Here are some reading suggestions for learning more about our place in the natural world.

The Epic of Gilgamesh

Often considered the world’s oldest surviving great work of literature, this epic poem from Ancient Mesopotamia tells the story of Gilgamesh, a young king who fights against monsters sent by the gods, and goes on a quest to seek immortality. He eventually must come to terms with nature and the inevitability of death—and in turn becomes a good king. We encounter along the way a parallel to the Hebrew Bible’s Garden of Eden, in the Garden of the Gods. Enkidu and Shamhat are made by a god and live in harmony with plants and animals. Endiku, like Adam, is introduced to a woman (always the scapegoat) who tempts him, Shamhat, like Eve. In both stories, a man accepts food from a woman, becomes ashamed of his nakedness and covers it, and must leave the garden, unable to return. On leaving the Garden of Eden, or the Garden of the Gods, harmony was lost. Nature became something terrifying to be fought. This story is the first to play with this dichotomy, the wilds versus civilisation, and shows that the Utopian dream of living harmoniously with nature existed pre-Abrahamic religions, and was not a reality for Ancient Pagans.
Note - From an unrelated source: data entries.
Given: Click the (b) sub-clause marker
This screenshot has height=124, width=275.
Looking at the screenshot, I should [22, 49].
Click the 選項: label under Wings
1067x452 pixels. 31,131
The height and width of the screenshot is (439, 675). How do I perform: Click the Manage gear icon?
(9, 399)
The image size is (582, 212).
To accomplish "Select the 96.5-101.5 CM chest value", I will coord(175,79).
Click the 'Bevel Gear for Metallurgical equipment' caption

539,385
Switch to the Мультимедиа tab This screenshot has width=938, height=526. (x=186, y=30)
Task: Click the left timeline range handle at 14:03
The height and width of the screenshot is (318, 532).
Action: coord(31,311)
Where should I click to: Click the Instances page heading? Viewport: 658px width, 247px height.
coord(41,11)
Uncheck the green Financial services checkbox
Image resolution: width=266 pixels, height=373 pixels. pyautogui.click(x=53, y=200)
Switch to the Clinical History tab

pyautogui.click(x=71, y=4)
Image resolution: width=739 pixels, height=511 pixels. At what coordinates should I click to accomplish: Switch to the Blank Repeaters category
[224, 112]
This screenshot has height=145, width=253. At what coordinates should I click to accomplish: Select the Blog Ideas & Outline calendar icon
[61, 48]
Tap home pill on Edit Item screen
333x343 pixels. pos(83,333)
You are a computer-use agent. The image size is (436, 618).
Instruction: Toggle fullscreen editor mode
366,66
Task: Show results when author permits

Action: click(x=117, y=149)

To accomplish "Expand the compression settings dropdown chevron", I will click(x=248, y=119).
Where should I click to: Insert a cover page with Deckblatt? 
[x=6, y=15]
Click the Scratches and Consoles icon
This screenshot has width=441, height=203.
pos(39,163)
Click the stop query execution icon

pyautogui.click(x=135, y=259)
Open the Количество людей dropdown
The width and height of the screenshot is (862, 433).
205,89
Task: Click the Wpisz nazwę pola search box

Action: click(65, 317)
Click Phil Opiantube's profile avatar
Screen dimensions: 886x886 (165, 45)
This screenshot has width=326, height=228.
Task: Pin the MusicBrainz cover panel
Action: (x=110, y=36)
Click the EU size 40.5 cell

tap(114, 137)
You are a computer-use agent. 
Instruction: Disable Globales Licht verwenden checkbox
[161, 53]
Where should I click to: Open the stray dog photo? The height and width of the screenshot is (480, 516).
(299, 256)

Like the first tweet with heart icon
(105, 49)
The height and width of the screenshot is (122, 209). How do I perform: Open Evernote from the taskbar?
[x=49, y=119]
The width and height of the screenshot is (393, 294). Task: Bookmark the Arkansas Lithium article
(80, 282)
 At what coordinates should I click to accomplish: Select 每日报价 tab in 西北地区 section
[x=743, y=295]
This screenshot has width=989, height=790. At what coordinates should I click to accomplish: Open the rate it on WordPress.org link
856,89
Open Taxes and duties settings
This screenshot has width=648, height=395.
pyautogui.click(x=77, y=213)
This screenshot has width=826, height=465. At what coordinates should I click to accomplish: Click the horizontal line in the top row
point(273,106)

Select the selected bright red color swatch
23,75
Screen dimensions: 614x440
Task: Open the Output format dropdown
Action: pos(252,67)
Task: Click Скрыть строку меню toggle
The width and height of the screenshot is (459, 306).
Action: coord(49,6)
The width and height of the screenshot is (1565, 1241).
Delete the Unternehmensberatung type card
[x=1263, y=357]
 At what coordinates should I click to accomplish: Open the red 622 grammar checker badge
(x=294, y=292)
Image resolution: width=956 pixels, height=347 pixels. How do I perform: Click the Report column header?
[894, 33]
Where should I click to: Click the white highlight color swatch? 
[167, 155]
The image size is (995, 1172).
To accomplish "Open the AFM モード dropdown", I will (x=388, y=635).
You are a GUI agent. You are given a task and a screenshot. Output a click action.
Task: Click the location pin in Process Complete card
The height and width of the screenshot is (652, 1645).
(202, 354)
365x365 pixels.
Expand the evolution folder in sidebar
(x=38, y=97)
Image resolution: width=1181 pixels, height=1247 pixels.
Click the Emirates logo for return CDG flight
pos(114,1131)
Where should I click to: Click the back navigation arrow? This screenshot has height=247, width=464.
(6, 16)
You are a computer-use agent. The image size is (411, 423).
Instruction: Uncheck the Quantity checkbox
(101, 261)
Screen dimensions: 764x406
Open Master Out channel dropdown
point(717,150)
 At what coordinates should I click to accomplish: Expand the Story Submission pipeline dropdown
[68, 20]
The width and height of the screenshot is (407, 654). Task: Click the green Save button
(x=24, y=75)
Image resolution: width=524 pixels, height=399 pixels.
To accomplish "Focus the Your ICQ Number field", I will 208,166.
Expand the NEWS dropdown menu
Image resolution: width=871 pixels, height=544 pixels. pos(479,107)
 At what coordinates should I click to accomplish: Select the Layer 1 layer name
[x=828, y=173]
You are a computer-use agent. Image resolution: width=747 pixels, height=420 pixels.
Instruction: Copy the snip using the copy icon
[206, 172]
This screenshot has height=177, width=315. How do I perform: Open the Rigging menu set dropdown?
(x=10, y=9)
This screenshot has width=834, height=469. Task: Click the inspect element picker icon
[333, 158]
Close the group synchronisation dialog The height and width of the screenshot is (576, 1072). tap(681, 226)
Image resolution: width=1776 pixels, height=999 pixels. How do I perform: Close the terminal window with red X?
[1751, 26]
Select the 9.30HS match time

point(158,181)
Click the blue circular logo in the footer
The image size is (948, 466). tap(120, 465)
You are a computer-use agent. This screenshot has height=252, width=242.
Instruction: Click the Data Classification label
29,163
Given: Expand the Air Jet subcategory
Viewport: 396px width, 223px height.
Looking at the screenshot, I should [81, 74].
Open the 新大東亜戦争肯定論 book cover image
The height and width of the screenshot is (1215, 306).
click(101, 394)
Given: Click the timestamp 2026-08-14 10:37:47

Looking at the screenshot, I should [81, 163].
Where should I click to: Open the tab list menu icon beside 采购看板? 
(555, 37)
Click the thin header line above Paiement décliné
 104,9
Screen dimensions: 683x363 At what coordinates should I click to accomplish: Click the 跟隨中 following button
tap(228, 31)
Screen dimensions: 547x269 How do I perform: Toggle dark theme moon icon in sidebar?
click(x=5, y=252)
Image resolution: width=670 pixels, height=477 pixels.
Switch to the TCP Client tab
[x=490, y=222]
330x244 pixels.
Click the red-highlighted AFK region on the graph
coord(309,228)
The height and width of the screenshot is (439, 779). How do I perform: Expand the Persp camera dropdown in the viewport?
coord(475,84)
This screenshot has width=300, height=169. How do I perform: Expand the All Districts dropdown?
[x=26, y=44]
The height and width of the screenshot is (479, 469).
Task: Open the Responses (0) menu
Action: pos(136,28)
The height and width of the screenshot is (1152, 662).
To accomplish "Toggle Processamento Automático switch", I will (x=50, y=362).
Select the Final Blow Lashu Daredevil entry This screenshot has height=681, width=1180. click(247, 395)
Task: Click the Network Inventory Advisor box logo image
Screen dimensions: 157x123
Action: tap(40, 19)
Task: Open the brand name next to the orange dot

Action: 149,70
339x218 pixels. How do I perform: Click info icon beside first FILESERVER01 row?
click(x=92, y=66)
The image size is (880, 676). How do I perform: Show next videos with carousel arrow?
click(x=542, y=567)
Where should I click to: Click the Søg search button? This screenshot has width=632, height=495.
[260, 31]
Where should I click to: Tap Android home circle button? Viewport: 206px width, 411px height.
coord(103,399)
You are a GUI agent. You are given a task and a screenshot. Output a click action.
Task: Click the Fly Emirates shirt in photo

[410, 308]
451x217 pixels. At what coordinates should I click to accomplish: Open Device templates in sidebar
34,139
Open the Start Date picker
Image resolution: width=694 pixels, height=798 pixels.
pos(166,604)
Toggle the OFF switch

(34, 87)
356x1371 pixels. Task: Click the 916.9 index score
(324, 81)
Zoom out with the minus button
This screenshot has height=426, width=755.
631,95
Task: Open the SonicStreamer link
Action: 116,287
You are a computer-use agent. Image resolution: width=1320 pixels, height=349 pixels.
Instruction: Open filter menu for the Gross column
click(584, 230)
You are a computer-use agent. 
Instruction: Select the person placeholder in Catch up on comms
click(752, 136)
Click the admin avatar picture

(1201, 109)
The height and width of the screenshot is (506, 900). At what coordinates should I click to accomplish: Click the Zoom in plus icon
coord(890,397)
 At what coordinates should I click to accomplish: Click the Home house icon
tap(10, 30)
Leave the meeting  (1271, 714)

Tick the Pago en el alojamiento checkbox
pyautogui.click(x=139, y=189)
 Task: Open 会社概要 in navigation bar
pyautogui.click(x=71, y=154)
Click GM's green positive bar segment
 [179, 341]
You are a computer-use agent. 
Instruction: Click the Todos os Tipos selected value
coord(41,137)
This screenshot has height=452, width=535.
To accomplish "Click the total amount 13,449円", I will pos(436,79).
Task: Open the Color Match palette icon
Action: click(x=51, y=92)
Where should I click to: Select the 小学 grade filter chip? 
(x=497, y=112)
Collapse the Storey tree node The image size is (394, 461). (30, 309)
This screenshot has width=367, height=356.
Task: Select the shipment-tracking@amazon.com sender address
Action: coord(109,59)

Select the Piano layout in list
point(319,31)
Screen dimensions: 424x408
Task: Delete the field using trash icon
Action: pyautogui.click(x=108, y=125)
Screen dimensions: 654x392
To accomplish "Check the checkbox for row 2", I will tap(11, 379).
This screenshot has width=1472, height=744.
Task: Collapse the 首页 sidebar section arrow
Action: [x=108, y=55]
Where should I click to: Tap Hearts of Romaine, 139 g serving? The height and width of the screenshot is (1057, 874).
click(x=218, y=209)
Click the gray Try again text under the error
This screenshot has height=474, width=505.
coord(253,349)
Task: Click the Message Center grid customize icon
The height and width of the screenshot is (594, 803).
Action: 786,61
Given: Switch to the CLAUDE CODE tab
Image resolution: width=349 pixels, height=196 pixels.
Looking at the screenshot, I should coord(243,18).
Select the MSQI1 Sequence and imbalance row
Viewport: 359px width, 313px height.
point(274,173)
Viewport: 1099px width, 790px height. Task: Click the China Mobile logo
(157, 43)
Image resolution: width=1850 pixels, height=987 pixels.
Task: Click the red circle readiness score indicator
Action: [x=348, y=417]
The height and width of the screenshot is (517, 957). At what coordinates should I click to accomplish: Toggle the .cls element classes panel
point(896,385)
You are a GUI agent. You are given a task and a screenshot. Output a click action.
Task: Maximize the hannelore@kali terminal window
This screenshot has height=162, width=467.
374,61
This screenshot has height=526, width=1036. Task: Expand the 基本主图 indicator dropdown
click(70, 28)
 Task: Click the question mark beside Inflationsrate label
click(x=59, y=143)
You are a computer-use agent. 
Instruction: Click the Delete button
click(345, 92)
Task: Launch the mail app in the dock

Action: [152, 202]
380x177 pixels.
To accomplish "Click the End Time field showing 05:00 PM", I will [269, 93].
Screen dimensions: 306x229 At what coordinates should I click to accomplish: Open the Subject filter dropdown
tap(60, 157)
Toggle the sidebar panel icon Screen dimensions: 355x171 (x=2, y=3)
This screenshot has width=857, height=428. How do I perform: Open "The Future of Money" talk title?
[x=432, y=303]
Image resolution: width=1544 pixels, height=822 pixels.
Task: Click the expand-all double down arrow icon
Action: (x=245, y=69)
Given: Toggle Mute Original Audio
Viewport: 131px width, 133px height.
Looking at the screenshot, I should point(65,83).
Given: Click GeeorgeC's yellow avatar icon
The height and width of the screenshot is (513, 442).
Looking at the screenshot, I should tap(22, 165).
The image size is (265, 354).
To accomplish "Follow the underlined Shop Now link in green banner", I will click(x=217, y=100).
1491: New Revelations of the Americas Before Columbus by Charles C. Mann

The idea that Native Americans lived in harmony with a pristine natural world as simple hunter-gatherers is an enticing one, but it is not altogether true, according to Mann. The issue with resorting to the “Nobel Savage” trope is that some communities were environmental stewards, others weren’t—and for the most part, the situation was more complex than that. “The Maya collapsed because they overshot the carrying capacity of their environment,” he writes. “They exhausted their resource base, began to die of starvation and thirst, and fled their cities en masse, leaving them as silent warnings of the perils of ecological hubris.” Before the European colonisation of the Americas, Native Americans actively moulded the land around them, though their methods were more sustainable than that of the colonisers, who swiftly wiped out species that had been around for thousands of years. There is evidence that 70-80 percent of the Amazon forest was grown by humans. The complexity of societies Pre-Columbus was comparable to Eurasian counterparts. “In 1491 the Inka ruled the greatest empire on earth. Bigger than Ming Dynasty China, bigger than Ivan the Great’s expanding Russia, bigger than Songhay in the Sahel or powerful Great Zimbabwe in the West Africa tablelands, bigger than the cresting Ottoman Empire, bigger than the Triple Alliance (as the Aztec empire is more precisely known), bigger by far than any European state, the Inka dominion extended over a staggering thirty-two degrees of latitude—as if a single power held sway from St. Petersburg to Cairo.”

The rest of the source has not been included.